Nacido en Dánzing (actual Gdansk) el 16 de octubre de 1927 sus inicios en la escritura fueron en el teatro, pero la narrativa fue la que le dio el lugar. A los 32 años le llegó el gran (aunque en su caso siempre han sido agridulces sus logros) momento: publicaba El tambor de hojalata.

Después vendrían El gato y el ratón (1961) y Años de perro (1963), que junto a El tambor conformarían la Trilogía de Dánzing. Entonces ya su influencia y posición en las letras era la de un gigante. Era la voz ácida, crítica, dura, y también cargada de culpa, que metía la navaja en la llaga alemana. El pasado inmediato, Hitler y el Holocausto, eran su centro, su pilar y su condena.

De hecho, no hubo manera de que una parte del mundo lo juzgara como escritor. Inevitable que varios ojos se centraran en la persona que a los 15 años quería enrolarse voluntariamente en las SS. No importaba su tono, su obra, sus letras; no importaba la culpa que él mismo sabía (y lo decía una y otra vez) que jamás lo abandonaría.

A los 17 años fue cuando entró en las SS como auxiliar de artillería, en la primera tentativa fue rechazado por la corta edad, la segunda vez ya no fue como voluntario, lo llamaron a filas y el escritor, entonces un joven desgraciadamente fascinado (él así lo escribió) por el poder, se alistó.

El propio Grass lo reconoció en los años sesenta, cuando dejó salir ese pasado que le cargaba las espaldas de culpa y que lo dejaría grabado años después en su obra más polémica: Pelando la cebolla. Fue todo lo explícito que se podía ser, pese a los juicios que se avecinarían y se avecinaron. El revuelo, sin embargo, superó lo que podía esperar quien no había ocultado aquel episodio de su vida, esos meses en las SS que le costaron más de 80 años de carga, responsabilidad y la perenne necesidad de pedir perdón.

La ferocidad de los ataques que tras Pelando la cebolla recibió nunca serían comparables a la honestidad y dureza del juicio propio del alemán: "Es verdad que durante mi adiestramiento en la lucha de tanques, que me embruteció durante el otoño y el invierno, no se sabía nada de los crímenes de guerra que luego salieron a la luz, pero la afirmación de mi ignorancia no podía disimular mi conciencia de haber estado integrado en un sistema que planificó, organizó y llevó a cabo el exterminio de millones de seres humanos. Aunque pudiera convencerme de no haber tenido una culpa activa, siempre quedaba un resto, que hasta hoy no se ha borrado, y que con demasiada frecuencia se llama responsabilidad compartida. Viviré con ella los años que me queden, seguro".

- [INFORMACIÓN MOSTRADA]
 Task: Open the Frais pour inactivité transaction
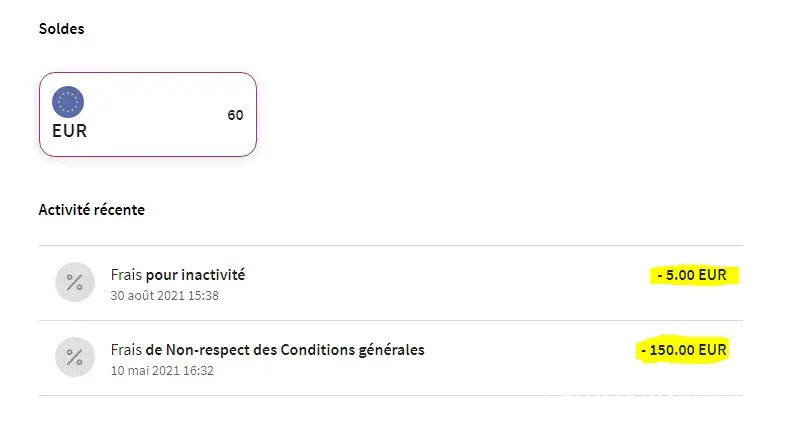[x=177, y=275]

- [INSTRUCCIONES] Según el fragmento, ¿qué tres obras forman la Trilogía de Dánzing? Responde basándote únicamente en el fragmento.

- [RESULTADO] El tambor de hojalata, El gato y el ratón y Años de perro.